> [DOCUMENT PASSAGE]

+++++

While chronic disease and mental health are interconnected, they’re often treated separately. Primary care physicians prescribe chronic disease medication while psychiatrists prescribe anti-depressants. But if the two are linked, integrating treatment could be an effective route.

To better understand the debate, I spoke with Timothy Derstine, a psychiatrist at Centre Volunteers in Medicine.

DERSTINE: I’m an adult and addiction psychiatrist, and I’m a consulting psychiatrist to CVIM, Centre Volunteers in Medicine.

Many of his patients also have a chronic condition. Diabetes and hypertension are common.

RAFANELLI: So have you seen evidence of your patients improving their mental health and then improving their chronic condition?

DERSTINE: Yeah, it really goes both ways. So part of what I do with my patients is take a comprehensive medical history just as your primary care doctor would do. And often things come up like high blood pressure or elevated blood sugar that are not being currently managed. And so I’m often making referrals for people to see a primary care physician because they haven’t had a physical in a long time or they haven’t had blood work done for a long time or, coming into my office is the first blood pressure check they’ve had for a very long time.

So I’m helping people find primary care clinicians quite often. Just like primary care folks see patients who are not responding well for a variety of reasons because of a trigger–alcohol and mental health issues–the flip side is also true.

I see people who may have an abnormal thyroid function or other kinds of hormonal dysfunction. So, referring them for assessment is it’s very common.

RAFANELLI: What does a chronic condition like hypertension or diabetes do to the brain?

DERSTINE: That’s certainly part of our basic medical training. Just in the past, three weeks I’ve had multiple patients who have been seeing me for months or years for a variety of different things and have had difficulty with their cognition. And in these cases that I’m thinking about, it was either high blood pressure or diabetes that hadn’t been adequately controlled and caused vessel disease. In the brain, we need good blood flow and when there’s small vessel disease, for example, from inadequately treated high blood pressure or mini-strokes or things like that, that directly affects cognition.

+++++

> [RECORDS]
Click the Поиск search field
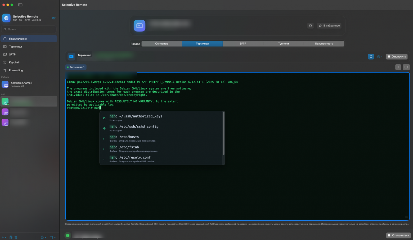 [29, 29]
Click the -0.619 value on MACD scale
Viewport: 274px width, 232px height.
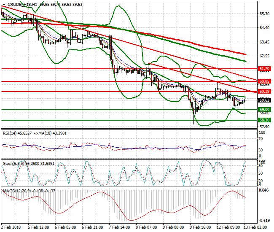point(265,221)
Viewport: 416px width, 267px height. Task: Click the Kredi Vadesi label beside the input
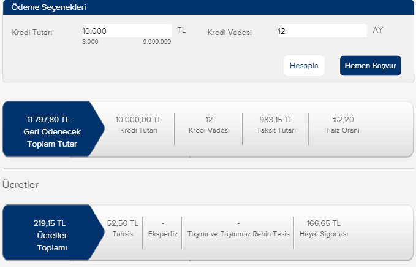pyautogui.click(x=229, y=32)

+++++

Repeat word for word the part of the chronic disease and mental health text from "To better understand" up to and including "their chronic condition?". Rely only on the chronic disease and mental health text.

> [ANSWER FOR THE TASK]
To better understand the debate, I spoke with Timothy Derstine, a psychiatrist at Centre Volunteers in Medicine.

DERSTINE: I’m an adult and addiction psychiatrist, and I’m a consulting psychiatrist to CVIM, Centre Volunteers in Medicine.

Many of his patients also have a chronic condition. Diabetes and hypertension are common.

RAFANELLI: So have you seen evidence of your patients improving their mental health and then improving their chronic condition?